The debt of Energy Future Holdings is trading at a substantial discount to “face” value, which is 100 cents on the dollar. For this bond issue (each one is valued differently, because they have different terms, maturities and rights, although they generally move in sync along with the overall enterprise’s health) the bonds were trading at 70 cents on the dollar for the 2017 maturity.
One item that is eye-popping is that this bond returns a coupon of 10.875%, almost 11% a year! The current treasury (risk free) rate today for bonds with a 7 year maturity (to be in synh with the 2017 bonds) is 2.74%, per this government bond yield table. Thus these bonds pay (10.875 – 2.74) = 8.131% HIGHER than the “risk free” rate, for a period of 7 years. Thus if risk was equivalent (which it clearly is NOT), then this bond would be trading for far above 100 cents on the dollar, maybe something like 150 (I will leave it up to Andrew from Aurora, the new guy on the blog, to figure it out if he feels like it).
So for a bond to be trading at 70 cents on the dollar with a high coupon rate basically means that investors are bracing for a serious fall. A quick look at their financials shows why (even though they are private and have no equity investors, they have debt investors with publicly traded debt so they still file SEC filings and have quarterly conference calls). EFH has huge amounts of debt coming due in 2014, and it currently doesn’t appear that they are generating enough cash to pay down this debt. To be fair, when deals like this were done at the height of the “easy money” boom, you not only had models showing growing cash flows, but you also figured that you could easily re-finance and push out the maturity of debt as it comes due. In general, those days are mostly over unless you have a heavy equity component (a lot of your own money at stake) or a sterling balance sheet.
Recently EFH had a bunch of complex stuff happen with its debt that frankly I don’t have time to go through in detail, but basically they are trying to push out maturities by swapping debt coming due in the near term for new debt issues coming due in the future.

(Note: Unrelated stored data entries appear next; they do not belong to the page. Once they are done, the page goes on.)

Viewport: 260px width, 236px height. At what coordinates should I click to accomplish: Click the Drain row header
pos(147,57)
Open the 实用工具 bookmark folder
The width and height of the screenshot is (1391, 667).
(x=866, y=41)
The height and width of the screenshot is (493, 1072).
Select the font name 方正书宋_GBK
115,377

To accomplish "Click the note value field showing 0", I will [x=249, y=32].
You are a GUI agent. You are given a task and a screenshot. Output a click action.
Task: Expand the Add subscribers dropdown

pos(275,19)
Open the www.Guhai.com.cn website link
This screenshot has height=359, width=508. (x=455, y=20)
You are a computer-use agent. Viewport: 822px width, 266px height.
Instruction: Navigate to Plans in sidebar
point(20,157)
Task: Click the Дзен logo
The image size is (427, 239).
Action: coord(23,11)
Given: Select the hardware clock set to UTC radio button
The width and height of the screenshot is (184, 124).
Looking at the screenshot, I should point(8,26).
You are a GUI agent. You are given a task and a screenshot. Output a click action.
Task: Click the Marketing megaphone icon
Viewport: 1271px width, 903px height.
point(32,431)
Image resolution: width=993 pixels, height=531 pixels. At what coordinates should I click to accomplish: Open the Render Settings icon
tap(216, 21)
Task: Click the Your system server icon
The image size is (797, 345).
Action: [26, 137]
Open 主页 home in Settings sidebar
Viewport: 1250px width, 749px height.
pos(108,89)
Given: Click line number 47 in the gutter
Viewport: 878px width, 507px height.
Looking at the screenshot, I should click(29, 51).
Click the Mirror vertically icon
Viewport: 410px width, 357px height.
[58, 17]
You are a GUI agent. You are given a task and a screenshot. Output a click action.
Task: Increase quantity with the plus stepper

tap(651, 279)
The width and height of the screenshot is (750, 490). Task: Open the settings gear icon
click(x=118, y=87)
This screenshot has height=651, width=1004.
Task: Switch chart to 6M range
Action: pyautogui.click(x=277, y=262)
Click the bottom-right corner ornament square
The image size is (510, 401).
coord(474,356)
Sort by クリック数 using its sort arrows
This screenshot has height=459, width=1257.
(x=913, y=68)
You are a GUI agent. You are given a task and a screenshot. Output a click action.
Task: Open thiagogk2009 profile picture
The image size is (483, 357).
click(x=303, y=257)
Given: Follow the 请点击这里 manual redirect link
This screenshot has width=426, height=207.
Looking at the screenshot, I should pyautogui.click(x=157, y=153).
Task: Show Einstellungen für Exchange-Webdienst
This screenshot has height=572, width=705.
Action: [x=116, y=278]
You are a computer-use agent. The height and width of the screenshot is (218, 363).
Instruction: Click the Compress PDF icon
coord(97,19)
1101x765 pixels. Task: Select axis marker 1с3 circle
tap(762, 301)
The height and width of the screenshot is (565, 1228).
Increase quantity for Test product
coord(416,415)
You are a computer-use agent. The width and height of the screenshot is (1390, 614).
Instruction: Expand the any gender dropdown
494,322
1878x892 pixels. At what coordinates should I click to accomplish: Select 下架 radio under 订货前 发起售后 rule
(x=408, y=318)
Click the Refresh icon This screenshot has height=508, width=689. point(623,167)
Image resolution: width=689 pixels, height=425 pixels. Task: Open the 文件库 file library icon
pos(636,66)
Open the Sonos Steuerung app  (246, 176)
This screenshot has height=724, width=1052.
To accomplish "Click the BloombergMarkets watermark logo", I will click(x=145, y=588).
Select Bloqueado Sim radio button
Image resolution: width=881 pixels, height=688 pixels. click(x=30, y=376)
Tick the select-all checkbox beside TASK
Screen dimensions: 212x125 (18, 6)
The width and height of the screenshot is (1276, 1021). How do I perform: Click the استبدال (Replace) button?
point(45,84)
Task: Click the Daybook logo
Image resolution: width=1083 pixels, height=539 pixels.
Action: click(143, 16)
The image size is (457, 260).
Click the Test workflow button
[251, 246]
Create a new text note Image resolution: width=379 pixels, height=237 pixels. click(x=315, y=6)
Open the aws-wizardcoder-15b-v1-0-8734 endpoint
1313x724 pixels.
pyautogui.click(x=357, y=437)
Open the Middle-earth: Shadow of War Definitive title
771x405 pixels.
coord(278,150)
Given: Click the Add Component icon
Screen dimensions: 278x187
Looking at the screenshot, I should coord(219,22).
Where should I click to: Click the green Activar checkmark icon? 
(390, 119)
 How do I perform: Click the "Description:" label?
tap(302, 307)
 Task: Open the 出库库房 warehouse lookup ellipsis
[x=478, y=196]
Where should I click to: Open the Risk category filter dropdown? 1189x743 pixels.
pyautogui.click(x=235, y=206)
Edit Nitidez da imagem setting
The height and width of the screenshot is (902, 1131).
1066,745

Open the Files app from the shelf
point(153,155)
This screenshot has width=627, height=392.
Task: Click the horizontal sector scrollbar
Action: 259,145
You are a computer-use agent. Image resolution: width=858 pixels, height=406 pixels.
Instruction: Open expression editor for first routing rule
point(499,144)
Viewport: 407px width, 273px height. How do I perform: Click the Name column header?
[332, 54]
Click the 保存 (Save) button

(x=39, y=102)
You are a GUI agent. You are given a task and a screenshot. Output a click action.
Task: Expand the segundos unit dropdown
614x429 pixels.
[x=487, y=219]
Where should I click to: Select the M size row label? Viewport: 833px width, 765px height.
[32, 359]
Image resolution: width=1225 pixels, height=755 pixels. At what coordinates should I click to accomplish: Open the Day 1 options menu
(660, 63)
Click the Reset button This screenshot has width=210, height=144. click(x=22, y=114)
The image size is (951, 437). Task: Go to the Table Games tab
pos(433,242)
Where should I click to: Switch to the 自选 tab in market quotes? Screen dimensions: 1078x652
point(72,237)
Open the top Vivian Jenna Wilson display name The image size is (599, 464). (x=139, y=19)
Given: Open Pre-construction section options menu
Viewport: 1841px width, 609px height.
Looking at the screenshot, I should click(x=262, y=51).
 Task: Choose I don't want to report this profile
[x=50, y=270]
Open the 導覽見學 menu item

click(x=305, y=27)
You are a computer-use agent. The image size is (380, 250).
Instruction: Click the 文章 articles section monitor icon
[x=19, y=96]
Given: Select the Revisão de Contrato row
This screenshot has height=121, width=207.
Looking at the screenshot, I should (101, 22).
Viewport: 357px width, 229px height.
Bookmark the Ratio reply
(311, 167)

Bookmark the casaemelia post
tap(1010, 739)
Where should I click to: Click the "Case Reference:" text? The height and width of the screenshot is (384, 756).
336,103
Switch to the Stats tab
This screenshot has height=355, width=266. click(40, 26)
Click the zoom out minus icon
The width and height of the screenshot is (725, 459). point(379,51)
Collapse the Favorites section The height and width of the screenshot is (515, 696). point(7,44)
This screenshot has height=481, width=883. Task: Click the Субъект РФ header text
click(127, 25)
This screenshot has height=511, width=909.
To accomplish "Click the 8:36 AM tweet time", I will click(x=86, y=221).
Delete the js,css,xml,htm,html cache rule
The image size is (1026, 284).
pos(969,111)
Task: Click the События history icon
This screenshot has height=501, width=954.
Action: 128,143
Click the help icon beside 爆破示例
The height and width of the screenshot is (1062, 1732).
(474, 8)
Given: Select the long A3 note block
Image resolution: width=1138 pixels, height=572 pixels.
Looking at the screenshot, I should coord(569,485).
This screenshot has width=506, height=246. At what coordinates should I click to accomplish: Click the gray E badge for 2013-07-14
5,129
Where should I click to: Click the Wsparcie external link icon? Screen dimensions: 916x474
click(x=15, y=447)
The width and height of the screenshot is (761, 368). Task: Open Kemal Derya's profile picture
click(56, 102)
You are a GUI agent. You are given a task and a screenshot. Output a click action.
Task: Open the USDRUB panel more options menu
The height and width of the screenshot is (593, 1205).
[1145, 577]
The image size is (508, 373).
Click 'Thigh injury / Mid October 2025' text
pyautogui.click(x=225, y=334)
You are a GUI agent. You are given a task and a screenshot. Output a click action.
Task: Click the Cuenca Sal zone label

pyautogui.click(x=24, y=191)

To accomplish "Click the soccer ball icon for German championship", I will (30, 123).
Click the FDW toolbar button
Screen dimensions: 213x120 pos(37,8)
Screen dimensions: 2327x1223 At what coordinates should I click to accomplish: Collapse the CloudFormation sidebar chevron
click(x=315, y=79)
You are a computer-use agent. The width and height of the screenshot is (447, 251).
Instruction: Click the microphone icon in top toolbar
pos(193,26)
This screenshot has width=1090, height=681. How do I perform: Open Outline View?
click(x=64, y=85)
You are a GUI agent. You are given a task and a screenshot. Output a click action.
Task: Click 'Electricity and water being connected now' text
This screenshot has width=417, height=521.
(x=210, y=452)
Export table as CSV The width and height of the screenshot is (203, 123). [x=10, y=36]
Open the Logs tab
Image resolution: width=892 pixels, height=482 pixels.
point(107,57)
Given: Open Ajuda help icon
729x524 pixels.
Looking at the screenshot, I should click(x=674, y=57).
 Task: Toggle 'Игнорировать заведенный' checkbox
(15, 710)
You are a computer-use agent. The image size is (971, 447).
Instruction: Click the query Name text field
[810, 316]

The logical question is – how does this impact the Texas electricity market? The answer – I don’t know. We kind of are moving into uncharted territory for the US energy market. Way back in the day an energy company going bankrupt or having very significant financial troubles was very rare – a utility in Tucson, one in El Paso Texas, and then the whole California markets had big problems. However, those utilities were at least “public” utilities, meaning that the shareholders were “mom and pop” people who were reliant on dividends and got some sympathy with the regulators. It will be very difficult for these private equity guys to get much sympathy from Texas regulators, by contrast.
And how is this impacting capital programs? I don’t know. The company would probably say “not at all” and this makes some sense because right now Texas is awash in electricity due to falling demand and the fact that excess power can’t be “wheeled” out of state. There are a couple of coal plants in the queue that EFH continues to work on (lignite) but when this buyout was proposed originally the former TXU had grandiose plans to actually increase generating capacity significantly with new plants; now those plans are shelved.
It will be interesting to watch what happens in Texas if current trends of low electricity usage continue, and how the company does with its high debt load (and distressed pricing), or if electricity demand surges, whether or not they begin a big capital program to add new capacity.
Kind of uncharted ground for the energy industry, having a private buy out on this large a scale.